China’s Old Wounds Reopen: Hong Kong and Taiwan


China, quite reasonably aspiring to becoming a global player, still has (as well as all the other countries) certain internal problems which its main geopolitical opponent, i.e. the US, is trying to use to its own benefit.
Among the problems of this sort, two long-standing ones have resurfaced yet again over the recent months. Namely, Washington’s renewed attempts to play the Taiwan card in the relations with Beijing and (yet again) to exacerbate the situation in Hong Kong.
However, when one applies the term internal regarding the two aforementioned problems one has to provide certain reservations and explanations. As for Taiwan, these reservations will be rather ponderable, while the presence of external (in relation to the People’s Republic of China) factors in the Hong Kong perspective can be considered something of minor importance.

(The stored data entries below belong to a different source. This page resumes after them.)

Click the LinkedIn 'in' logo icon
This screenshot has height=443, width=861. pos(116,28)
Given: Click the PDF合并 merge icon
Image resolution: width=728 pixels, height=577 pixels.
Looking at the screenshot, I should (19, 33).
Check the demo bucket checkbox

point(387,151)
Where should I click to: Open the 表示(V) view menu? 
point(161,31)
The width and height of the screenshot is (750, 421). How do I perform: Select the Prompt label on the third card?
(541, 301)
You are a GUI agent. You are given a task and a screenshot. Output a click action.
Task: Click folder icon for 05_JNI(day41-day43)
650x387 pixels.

In Hong Kong’s case, such presence is mainly caused by the Joint Declaration adopted by the governments of the People’s Republic of China and the United Kingdom in December 1984, ratified six months later by the parliaments of both countries and registered among the UN international law documents. It was in compliance with this document that, in 1997, China restored the control over Hong Kong which from this time onward has faced a 50-year transition period during which it has enjoyed a wide range of rights of its own.
The very existence of the Joint Declaration and a number of the provisions stated therein (especially in Paragraph 3.5) gives London a reason to express certain opinions on this or that action of Beijing concerning Hong Kong. In particular, certain reports on the developments in this territory are issued once in a while.

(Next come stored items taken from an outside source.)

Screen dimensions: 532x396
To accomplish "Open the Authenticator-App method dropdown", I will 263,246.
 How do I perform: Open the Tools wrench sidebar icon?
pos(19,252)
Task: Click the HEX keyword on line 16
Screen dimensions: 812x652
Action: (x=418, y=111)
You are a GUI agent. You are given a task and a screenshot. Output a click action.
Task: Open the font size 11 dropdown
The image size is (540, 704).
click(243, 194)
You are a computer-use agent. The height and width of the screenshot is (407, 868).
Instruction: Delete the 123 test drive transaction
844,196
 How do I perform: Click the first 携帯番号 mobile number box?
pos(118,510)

It is natural that London (and most recently mainly Washington) could not ignore the popular action (by a part of the citizens) against the local government and de facto the central authority of the PRC of the last one and a half months. At the same time, the protesters, as well as their overseas supporters, are referring to certain provisions of the aforementioned Joint Declaration which, according to them, the administration of the Special Administrative Region of Xiānggǎng (SARX), including Hong Kong, is trying to break.
The popular action accompanied by considerable public disorders, as well as calls and slogans (of often rather provocative nature, e.g. Hong Kong is not China) broke out following the bill which was supposed to be introduced in the legislative code of the SARX legalizing the possibility of transferring individuals suspected of various offenses to the mainland judicial authorities.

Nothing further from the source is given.